The two biggest shareholders in Russia's largest social network, VK, will meet in court, with one seeking to annul the other's purchase of shares.
The dispute pitches Russia's richest man, Alisher Usmanov, against Ilya Sherbovich, a businessman and former banker whose investment vehicle United Capital Partners bought 48 percent of VK last year, leapfrogging Usmanov's Mail.ru to become the social network's largest shareholder.
Mail.ru has since returned the favor, boosting its share to 52 percent in March with the purchase of Bulion Development, which on Monday announced it had filed a lawsuit against two companies controlled by United Capital Partners, Forbes.ru reported.
Bulion, which owns 11.9 percent of VK, claims that the two companies' purchase of shares in the website violated an agreement giving existing shareholders the right to first refusal on any share sale.
At the same time, United Capital Partners has filed a lawsuit against the VK's founder Pavel Durov and fellow shareholder Mail.ru over ownership of instant messaging service Telegram Messenger.
United Capital Partners considers Telegram, which Durov developed while working as chief executive of VK and launched last year, to be to the property of the social network. United Capital Partners has bought three companies that manage various parts of Telegram from Axel Neff, one of Durov's partners, and has filed a claim on in the British Virgin Islands, where both VK and Mail.ru are based, Vedomosti reported.

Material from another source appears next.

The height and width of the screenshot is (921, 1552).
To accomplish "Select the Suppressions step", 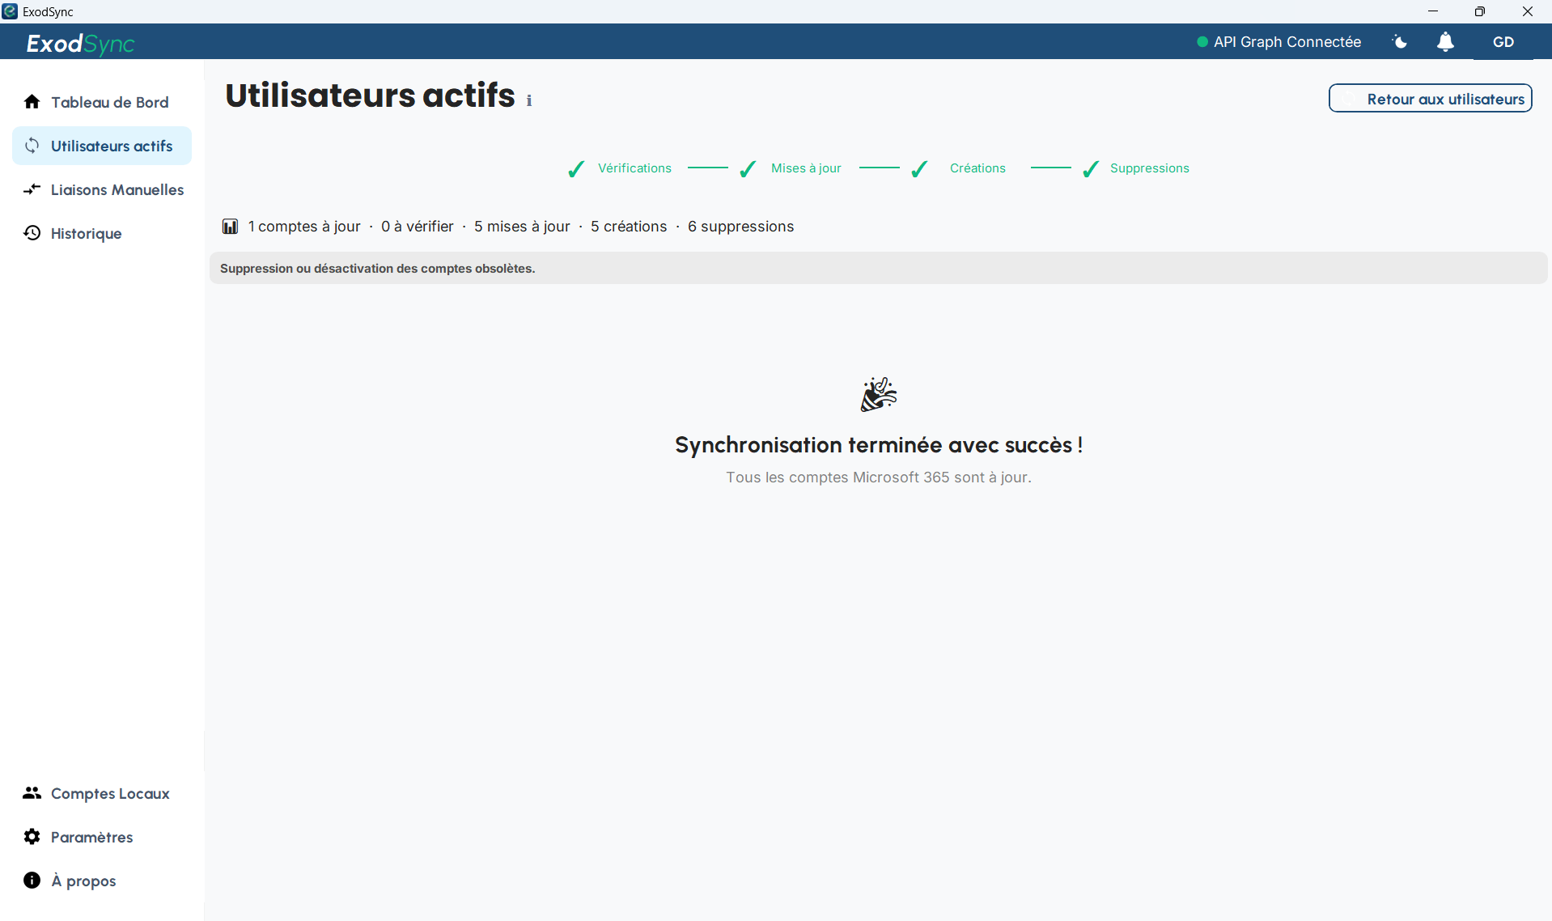I will tap(1136, 168).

Twenty-nine-year-old programmer Durov has been at loggerheads with United Capital Partners since it became a major shareholder in the social network that he founded with the name Vkontakte in 2006, which now boasts 143 million registered users.
On April 1, Durov suddenly announced his resignation from VK — which he later withdrew — saying that he was quitting because "the CEO has significantly less freedom in managing the company after the changes occurred in the Vkontakte shareholders' structure in April 2013," and that he found it "increasingly complicated to stick to the principles we once founded our social site upon."
Analysts have speculated that Sherbovich, who has sat on the boards of state-owned Rosneft and Transneft, is playing the role of Kremlin proxy to undercut Durov and make the company more amenable to the desires of the state. During a wave of street protests that began after parliamentary elections in December 2011, Durov refused a request by the Federal Security Service to block a number of pages on the site.